Aim of the exercise: Transcribe every line of the listing below without any deviation.

Input for this task:
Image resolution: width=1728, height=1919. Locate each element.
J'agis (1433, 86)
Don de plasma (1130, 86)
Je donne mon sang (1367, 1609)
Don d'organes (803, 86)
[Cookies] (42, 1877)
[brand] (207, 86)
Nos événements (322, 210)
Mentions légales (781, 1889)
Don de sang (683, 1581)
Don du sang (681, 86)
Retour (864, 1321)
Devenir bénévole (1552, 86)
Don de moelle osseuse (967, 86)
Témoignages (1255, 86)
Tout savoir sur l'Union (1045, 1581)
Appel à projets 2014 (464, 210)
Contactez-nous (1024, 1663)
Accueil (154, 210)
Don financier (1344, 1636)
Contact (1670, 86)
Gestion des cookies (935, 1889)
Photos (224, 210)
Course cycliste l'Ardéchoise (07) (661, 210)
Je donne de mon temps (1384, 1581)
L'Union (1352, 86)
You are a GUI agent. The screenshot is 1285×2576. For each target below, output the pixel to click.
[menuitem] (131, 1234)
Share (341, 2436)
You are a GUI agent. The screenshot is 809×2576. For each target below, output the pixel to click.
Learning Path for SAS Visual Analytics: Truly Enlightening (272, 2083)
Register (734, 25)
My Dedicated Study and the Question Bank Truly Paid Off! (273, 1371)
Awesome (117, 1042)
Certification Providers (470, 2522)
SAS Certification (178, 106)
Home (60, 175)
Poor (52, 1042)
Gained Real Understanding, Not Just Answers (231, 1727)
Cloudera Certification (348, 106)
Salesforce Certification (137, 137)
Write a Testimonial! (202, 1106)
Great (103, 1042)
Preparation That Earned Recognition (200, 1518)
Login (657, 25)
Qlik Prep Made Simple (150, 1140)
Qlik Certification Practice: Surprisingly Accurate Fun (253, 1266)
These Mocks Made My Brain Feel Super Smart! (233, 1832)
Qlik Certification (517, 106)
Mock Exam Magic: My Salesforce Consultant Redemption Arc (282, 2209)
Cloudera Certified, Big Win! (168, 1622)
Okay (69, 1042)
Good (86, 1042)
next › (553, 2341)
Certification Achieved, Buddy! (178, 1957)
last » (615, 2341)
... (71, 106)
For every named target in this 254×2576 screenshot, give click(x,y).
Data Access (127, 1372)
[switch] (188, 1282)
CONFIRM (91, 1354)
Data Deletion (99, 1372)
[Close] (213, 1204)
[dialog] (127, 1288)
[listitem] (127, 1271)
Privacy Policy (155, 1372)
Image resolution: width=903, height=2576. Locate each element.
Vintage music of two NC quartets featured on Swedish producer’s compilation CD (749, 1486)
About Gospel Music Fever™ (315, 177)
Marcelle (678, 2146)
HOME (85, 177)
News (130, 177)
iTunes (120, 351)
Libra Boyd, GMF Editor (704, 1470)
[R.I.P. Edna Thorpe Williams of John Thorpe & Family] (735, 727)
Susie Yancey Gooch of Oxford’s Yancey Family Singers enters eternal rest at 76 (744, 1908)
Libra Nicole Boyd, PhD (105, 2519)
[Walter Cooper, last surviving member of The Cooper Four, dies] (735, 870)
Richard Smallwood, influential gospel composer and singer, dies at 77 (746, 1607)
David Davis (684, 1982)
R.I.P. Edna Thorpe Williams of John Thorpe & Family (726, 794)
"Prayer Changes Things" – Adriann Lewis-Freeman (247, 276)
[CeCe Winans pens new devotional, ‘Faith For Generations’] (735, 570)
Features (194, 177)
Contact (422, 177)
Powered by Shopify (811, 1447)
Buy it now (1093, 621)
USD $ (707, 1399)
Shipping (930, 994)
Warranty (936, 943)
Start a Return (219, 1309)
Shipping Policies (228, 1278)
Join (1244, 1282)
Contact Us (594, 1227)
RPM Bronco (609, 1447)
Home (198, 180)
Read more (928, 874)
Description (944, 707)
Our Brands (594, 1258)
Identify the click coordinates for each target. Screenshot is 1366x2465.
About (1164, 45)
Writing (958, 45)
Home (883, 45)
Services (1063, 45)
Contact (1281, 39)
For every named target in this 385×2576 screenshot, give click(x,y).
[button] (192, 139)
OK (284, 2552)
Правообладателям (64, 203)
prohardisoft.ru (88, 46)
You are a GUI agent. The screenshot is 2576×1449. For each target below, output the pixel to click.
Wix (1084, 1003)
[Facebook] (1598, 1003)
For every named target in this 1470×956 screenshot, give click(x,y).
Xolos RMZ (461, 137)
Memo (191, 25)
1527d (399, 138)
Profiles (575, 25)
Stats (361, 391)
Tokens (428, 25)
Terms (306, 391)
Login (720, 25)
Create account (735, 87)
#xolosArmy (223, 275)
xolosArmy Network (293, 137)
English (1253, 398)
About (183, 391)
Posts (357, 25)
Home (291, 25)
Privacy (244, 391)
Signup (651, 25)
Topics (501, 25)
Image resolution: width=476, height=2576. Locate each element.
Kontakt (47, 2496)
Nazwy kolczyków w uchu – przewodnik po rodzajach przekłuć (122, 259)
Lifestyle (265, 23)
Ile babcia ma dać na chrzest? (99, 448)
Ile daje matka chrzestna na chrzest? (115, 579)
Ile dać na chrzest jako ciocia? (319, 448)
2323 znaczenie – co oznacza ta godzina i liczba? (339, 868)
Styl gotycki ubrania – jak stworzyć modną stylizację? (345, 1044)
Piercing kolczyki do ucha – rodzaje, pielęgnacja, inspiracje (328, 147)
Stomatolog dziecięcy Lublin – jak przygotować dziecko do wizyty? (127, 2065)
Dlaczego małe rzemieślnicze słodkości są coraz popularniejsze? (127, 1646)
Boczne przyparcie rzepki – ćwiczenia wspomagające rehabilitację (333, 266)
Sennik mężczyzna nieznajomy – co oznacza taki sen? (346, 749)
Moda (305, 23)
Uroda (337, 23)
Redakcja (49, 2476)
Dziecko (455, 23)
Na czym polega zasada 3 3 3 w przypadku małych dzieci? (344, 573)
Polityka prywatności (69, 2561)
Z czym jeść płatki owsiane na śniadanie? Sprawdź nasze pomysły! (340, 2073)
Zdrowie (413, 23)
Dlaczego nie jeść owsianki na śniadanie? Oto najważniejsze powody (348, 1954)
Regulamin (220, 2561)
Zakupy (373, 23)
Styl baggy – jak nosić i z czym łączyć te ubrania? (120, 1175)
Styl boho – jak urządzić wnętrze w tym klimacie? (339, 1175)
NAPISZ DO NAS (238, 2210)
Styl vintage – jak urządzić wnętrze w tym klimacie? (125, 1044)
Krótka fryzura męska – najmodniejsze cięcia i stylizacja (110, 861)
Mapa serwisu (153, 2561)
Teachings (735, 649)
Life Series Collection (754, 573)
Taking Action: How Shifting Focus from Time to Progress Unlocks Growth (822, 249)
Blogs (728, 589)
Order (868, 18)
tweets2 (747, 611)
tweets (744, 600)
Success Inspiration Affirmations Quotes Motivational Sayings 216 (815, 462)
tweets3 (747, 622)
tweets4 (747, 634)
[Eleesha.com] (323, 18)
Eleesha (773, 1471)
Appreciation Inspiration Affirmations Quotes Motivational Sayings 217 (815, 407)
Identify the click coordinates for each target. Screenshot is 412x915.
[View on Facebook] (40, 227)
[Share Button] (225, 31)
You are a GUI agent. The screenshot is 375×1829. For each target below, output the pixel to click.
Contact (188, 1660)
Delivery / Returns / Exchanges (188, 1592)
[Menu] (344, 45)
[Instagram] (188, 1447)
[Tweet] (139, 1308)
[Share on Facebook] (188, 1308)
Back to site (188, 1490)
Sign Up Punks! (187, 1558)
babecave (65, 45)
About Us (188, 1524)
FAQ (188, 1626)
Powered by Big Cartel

Answer below:
Image resolution: width=1728, height=1919. Locate each element.
J'agis (1433, 86)
Don de plasma (1130, 86)
Je donne mon sang (1367, 1609)
Don d'organes (803, 86)
[Cookies] (42, 1877)
[brand] (207, 86)
Nos événements (322, 210)
Mentions légales (781, 1889)
Don de sang (683, 1581)
Don du sang (681, 86)
Retour (864, 1321)
Devenir bénévole (1552, 86)
Don de moelle osseuse (967, 86)
Témoignages (1255, 86)
Tout savoir sur l'Union (1045, 1581)
Appel à projets 2014 (464, 210)
Contactez-nous (1024, 1663)
Accueil (154, 210)
Don financier (1344, 1636)
Contact (1670, 86)
Gestion des cookies (935, 1889)
Photos (224, 210)
Course cycliste l'Ardéchoise (07) (661, 210)
Je donne de mon temps (1384, 1581)
L'Union (1352, 86)
You are a GUI agent. The screenshot is 1285×2576. For each target below, output the pixel to click.
[menuitem] (131, 1234)
Share (341, 2436)
You are a GUI agent. The screenshot is 809×2576. For each target below, output the pixel to click.
Learning Path for SAS Visual Analytics: Truly Enlightening (272, 2083)
Register (734, 25)
My Dedicated Study and the Question Bank Truly Paid Off! (273, 1371)
Awesome (117, 1042)
Certification Providers (470, 2522)
SAS Certification (178, 106)
Home (60, 175)
Poor (52, 1042)
Gained Real Understanding, Not Just Answers (231, 1727)
Cloudera Certification (348, 106)
Salesforce Certification (137, 137)
Write a Testimonial! (202, 1106)
Great (103, 1042)
Preparation That Earned Recognition (200, 1518)
Login (657, 25)
Qlik Prep Made Simple (150, 1140)
Qlik Certification Practice: Surprisingly Accurate Fun (253, 1266)
These Mocks Made My Brain Feel Super Smart! (233, 1832)
Qlik Certification (517, 106)
Mock Exam Magic: My Salesforce Consultant Redemption Arc (282, 2209)
Cloudera Certified, Big Win! (168, 1622)
Okay (69, 1042)
Good (86, 1042)
next › (553, 2341)
Certification Achieved, Buddy! (178, 1957)
last » (615, 2341)
... (71, 106)
For every named target in this 254×2576 screenshot, give click(x,y).
Data Access (127, 1372)
[switch] (188, 1282)
CONFIRM (91, 1354)
Data Deletion (99, 1372)
[Close] (213, 1204)
[dialog] (127, 1288)
[listitem] (127, 1271)
Privacy Policy (155, 1372)
Image resolution: width=903, height=2576. Locate each element.
Vintage music of two NC quartets featured on Swedish producer’s compilation CD (749, 1486)
About Gospel Music Fever™ (315, 177)
Marcelle (678, 2146)
HOME (85, 177)
News (130, 177)
iTunes (120, 351)
Libra Boyd, GMF Editor (704, 1470)
[R.I.P. Edna Thorpe Williams of John Thorpe & Family] (735, 727)
Susie Yancey Gooch of Oxford’s Yancey Family Singers enters eternal rest at 76 (744, 1908)
Libra Nicole Boyd, PhD (105, 2519)
[Walter Cooper, last surviving member of The Cooper Four, dies] (735, 870)
Richard Smallwood, influential gospel composer and singer, dies at 77 (746, 1607)
David Davis (684, 1982)
R.I.P. Edna Thorpe Williams of John Thorpe & Family (726, 794)
"Prayer Changes Things" – Adriann Lewis-Freeman (247, 276)
[CeCe Winans pens new devotional, ‘Faith For Generations’] (735, 570)
Features (194, 177)
Contact (422, 177)
Powered by Shopify (811, 1447)
Buy it now (1093, 621)
USD $ (707, 1399)
Shipping (930, 994)
Warranty (936, 943)
Start a Return (219, 1309)
Shipping Policies (228, 1278)
Join (1244, 1282)
Contact Us (594, 1227)
RPM Bronco (609, 1447)
Home (198, 180)
Read more (928, 874)
Description (944, 707)
Our Brands (594, 1258)
Identify the click coordinates for each target. Screenshot is 1366x2465.
About (1164, 45)
Writing (958, 45)
Home (883, 45)
Services (1063, 45)
Contact (1281, 39)
For every named target in this 385×2576 screenshot, give click(x,y).
[button] (192, 139)
OK (284, 2552)
Правообладателям (64, 203)
prohardisoft.ru (88, 46)
You are a GUI agent. The screenshot is 2576×1449. For each target below, output the pixel to click.
Wix (1084, 1003)
[Facebook] (1598, 1003)
For every named target in this 1470×956 screenshot, give click(x,y).
Xolos RMZ (461, 137)
Memo (191, 25)
1527d (399, 138)
Profiles (575, 25)
Stats (361, 391)
Tokens (428, 25)
Terms (306, 391)
Login (720, 25)
Create account (735, 87)
#xolosArmy (223, 275)
xolosArmy Network (293, 137)
English (1253, 398)
About (183, 391)
Posts (357, 25)
Home (291, 25)
Privacy (244, 391)
Signup (651, 25)
Topics (501, 25)
Image resolution: width=476, height=2576. Locate each element.
Kontakt (47, 2496)
Nazwy kolczyków w uchu – przewodnik po rodzajach przekłuć (122, 259)
Lifestyle (265, 23)
Ile babcia ma dać na chrzest? (99, 448)
Ile daje matka chrzestna na chrzest? (115, 579)
Ile dać na chrzest jako ciocia? (319, 448)
2323 znaczenie – co oznacza ta godzina i liczba? (339, 868)
Styl gotycki ubrania – jak stworzyć modną stylizację? (345, 1044)
Piercing kolczyki do ucha – rodzaje, pielęgnacja, inspiracje (328, 147)
Stomatolog dziecięcy Lublin – jak przygotować dziecko do wizyty? (127, 2065)
Dlaczego małe rzemieślnicze słodkości są coraz popularniejsze? (127, 1646)
Boczne przyparcie rzepki – ćwiczenia wspomagające rehabilitację (333, 266)
Sennik mężczyzna nieznajomy – co oznacza taki sen? (346, 749)
Moda (305, 23)
Uroda (337, 23)
Redakcja (49, 2476)
Dziecko (455, 23)
Na czym polega zasada 3 3 3 w przypadku małych dzieci? (344, 573)
Polityka prywatności (69, 2561)
Z czym jeść płatki owsiane na śniadanie? Sprawdź nasze pomysły! (340, 2073)
Zdrowie (413, 23)
Dlaczego nie jeść owsianki na śniadanie? Oto najważniejsze powody (348, 1954)
Regulamin (220, 2561)
Zakupy (373, 23)
Styl baggy – jak nosić i z czym łączyć te ubrania? (120, 1175)
Styl boho – jak urządzić wnętrze w tym klimacie? (339, 1175)
NAPISZ DO NAS (238, 2210)
Styl vintage – jak urządzić wnętrze w tym klimacie? (125, 1044)
Krótka fryzura męska – najmodniejsze cięcia i stylizacja (110, 861)
Mapa serwisu (153, 2561)
Teachings (735, 649)
Life Series Collection (754, 573)
Taking Action: How Shifting Focus from Time to Progress Unlocks Growth (822, 249)
Blogs (728, 589)
Order (868, 18)
tweets2 (747, 611)
tweets (744, 600)
Success Inspiration Affirmations Quotes Motivational Sayings 216 (815, 462)
tweets3 (747, 622)
tweets4 (747, 634)
[Eleesha.com] (323, 18)
Eleesha (773, 1471)
Appreciation Inspiration Affirmations Quotes Motivational Sayings 217 (815, 407)
Identify the click coordinates for each target. Screenshot is 412x915.
[View on Facebook] (40, 227)
[Share Button] (225, 31)
You are a GUI agent. The screenshot is 375×1829. For each target below, output the pixel to click.
Contact (188, 1660)
Delivery / Returns / Exchanges (188, 1592)
[Menu] (344, 45)
[Instagram] (188, 1447)
[Tweet] (139, 1308)
[Share on Facebook] (188, 1308)
Back to site (188, 1490)
Sign Up Punks! (187, 1558)
babecave (65, 45)
About Us (188, 1524)
FAQ (188, 1626)
Powered by Big Cartel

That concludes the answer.